> _TASK DESCRIPTION_
Output every entry exactly as written.

*** MATERIAL FOR THIS EXERCISE Section Begins ***

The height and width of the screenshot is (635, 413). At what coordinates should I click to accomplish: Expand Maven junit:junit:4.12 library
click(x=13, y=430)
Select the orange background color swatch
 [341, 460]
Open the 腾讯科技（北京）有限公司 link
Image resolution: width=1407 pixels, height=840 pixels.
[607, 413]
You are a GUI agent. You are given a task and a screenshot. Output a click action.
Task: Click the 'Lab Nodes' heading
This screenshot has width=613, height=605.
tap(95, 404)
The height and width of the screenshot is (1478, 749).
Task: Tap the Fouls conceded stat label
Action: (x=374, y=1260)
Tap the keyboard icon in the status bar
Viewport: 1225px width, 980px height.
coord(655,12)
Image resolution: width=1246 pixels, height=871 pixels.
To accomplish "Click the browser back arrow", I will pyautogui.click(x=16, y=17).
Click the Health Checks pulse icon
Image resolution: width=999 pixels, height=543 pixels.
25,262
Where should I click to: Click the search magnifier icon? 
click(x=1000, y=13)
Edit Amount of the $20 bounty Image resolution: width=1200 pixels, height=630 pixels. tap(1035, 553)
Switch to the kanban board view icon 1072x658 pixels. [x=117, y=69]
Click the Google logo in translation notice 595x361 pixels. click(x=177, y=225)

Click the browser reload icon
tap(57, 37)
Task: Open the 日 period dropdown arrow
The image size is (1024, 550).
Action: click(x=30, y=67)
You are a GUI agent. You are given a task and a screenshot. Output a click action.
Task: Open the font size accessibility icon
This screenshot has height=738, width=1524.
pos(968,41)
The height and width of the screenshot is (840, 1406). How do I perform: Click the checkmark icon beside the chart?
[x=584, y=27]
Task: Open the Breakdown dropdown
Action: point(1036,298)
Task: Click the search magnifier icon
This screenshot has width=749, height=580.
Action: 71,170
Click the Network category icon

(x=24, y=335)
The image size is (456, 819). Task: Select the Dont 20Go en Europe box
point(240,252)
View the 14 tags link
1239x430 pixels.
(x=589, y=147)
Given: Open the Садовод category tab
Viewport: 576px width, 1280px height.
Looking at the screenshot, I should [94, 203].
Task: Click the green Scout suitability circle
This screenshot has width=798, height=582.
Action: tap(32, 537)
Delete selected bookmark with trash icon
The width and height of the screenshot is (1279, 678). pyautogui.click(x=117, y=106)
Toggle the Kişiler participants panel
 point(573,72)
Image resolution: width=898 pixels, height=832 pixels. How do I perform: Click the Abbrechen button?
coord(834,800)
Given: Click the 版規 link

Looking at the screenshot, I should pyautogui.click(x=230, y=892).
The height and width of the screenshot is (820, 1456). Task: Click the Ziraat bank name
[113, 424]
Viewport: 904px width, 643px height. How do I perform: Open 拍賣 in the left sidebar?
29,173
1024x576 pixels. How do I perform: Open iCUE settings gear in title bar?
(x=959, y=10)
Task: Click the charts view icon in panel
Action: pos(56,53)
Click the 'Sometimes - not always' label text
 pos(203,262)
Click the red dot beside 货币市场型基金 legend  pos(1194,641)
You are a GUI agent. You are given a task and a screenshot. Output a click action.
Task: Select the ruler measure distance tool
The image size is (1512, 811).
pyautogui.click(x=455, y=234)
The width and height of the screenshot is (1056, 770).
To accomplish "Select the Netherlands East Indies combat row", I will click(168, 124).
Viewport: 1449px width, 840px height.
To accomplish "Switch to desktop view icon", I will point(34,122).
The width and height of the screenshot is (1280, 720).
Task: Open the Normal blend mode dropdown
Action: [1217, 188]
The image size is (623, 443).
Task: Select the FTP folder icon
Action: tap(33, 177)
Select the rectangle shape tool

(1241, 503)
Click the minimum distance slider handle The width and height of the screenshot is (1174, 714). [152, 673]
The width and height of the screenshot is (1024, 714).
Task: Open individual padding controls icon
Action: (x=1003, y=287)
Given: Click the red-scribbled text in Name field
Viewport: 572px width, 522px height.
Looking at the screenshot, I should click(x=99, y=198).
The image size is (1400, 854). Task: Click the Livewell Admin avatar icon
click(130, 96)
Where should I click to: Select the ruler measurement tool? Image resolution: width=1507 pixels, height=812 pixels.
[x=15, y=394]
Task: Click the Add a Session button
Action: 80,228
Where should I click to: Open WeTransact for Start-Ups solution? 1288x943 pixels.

*** MATERIAL FOR THIS EXERCISE Section Ends ***

> _FINISHED TASK_
The height and width of the screenshot is (635, 413). At what coordinates should I click to accomplish: Expand Maven junit:junit:4.12 library
click(x=13, y=430)
Select the orange background color swatch
 [341, 460]
Open the 腾讯科技（北京）有限公司 link
Image resolution: width=1407 pixels, height=840 pixels.
[607, 413]
You are a GUI agent. You are given a task and a screenshot. Output a click action.
Task: Click the 'Lab Nodes' heading
This screenshot has width=613, height=605.
tap(95, 404)
The height and width of the screenshot is (1478, 749).
Task: Tap the Fouls conceded stat label
Action: (x=374, y=1260)
Tap the keyboard icon in the status bar
Viewport: 1225px width, 980px height.
coord(655,12)
Image resolution: width=1246 pixels, height=871 pixels.
To accomplish "Click the browser back arrow", I will pyautogui.click(x=16, y=17).
Click the Health Checks pulse icon
Image resolution: width=999 pixels, height=543 pixels.
25,262
Where should I click to: Click the search magnifier icon? 
click(x=1000, y=13)
Edit Amount of the $20 bounty Image resolution: width=1200 pixels, height=630 pixels. tap(1035, 553)
Switch to the kanban board view icon 1072x658 pixels. [x=117, y=69]
Click the Google logo in translation notice 595x361 pixels. click(x=177, y=225)

Click the browser reload icon
tap(57, 37)
Task: Open the 日 period dropdown arrow
The image size is (1024, 550).
Action: click(x=30, y=67)
You are a GUI agent. You are given a task and a screenshot. Output a click action.
Task: Open the font size accessibility icon
This screenshot has height=738, width=1524.
pos(968,41)
The height and width of the screenshot is (840, 1406). How do I perform: Click the checkmark icon beside the chart?
[x=584, y=27]
Task: Open the Breakdown dropdown
Action: point(1036,298)
Task: Click the search magnifier icon
This screenshot has width=749, height=580.
Action: 71,170
Click the Network category icon

(x=24, y=335)
The image size is (456, 819). Task: Select the Dont 20Go en Europe box
point(240,252)
View the 14 tags link
1239x430 pixels.
(x=589, y=147)
Given: Open the Садовод category tab
Viewport: 576px width, 1280px height.
Looking at the screenshot, I should [94, 203].
Task: Click the green Scout suitability circle
This screenshot has width=798, height=582.
Action: tap(32, 537)
Delete selected bookmark with trash icon
The width and height of the screenshot is (1279, 678). pyautogui.click(x=117, y=106)
Toggle the Kişiler participants panel
 point(573,72)
Image resolution: width=898 pixels, height=832 pixels. How do I perform: Click the Abbrechen button?
coord(834,800)
Given: Click the 版規 link

Looking at the screenshot, I should pyautogui.click(x=230, y=892).
The height and width of the screenshot is (820, 1456). Task: Click the Ziraat bank name
[113, 424]
Viewport: 904px width, 643px height. How do I perform: Open 拍賣 in the left sidebar?
29,173
1024x576 pixels. How do I perform: Open iCUE settings gear in title bar?
(x=959, y=10)
Task: Click the charts view icon in panel
Action: pos(56,53)
Click the 'Sometimes - not always' label text
 pos(203,262)
Click the red dot beside 货币市场型基金 legend  pos(1194,641)
You are a GUI agent. You are given a task and a screenshot. Output a click action.
Task: Select the ruler measure distance tool
The image size is (1512, 811).
pyautogui.click(x=455, y=234)
The width and height of the screenshot is (1056, 770).
To accomplish "Select the Netherlands East Indies combat row", I will click(168, 124).
Viewport: 1449px width, 840px height.
To accomplish "Switch to desktop view icon", I will point(34,122).
The width and height of the screenshot is (1280, 720).
Task: Open the Normal blend mode dropdown
Action: [1217, 188]
The image size is (623, 443).
Task: Select the FTP folder icon
Action: tap(33, 177)
Select the rectangle shape tool

(1241, 503)
Click the minimum distance slider handle The width and height of the screenshot is (1174, 714). [152, 673]
The width and height of the screenshot is (1024, 714).
Task: Open individual padding controls icon
Action: (x=1003, y=287)
Given: Click the red-scribbled text in Name field
Viewport: 572px width, 522px height.
Looking at the screenshot, I should click(x=99, y=198).
The image size is (1400, 854). Task: Click the Livewell Admin avatar icon
click(130, 96)
Where should I click to: Select the ruler measurement tool? Image resolution: width=1507 pixels, height=812 pixels.
[x=15, y=394]
Task: Click the Add a Session button
Action: 80,228
Where should I click to: Open WeTransact for Start-Ups solution? 1288x943 pixels.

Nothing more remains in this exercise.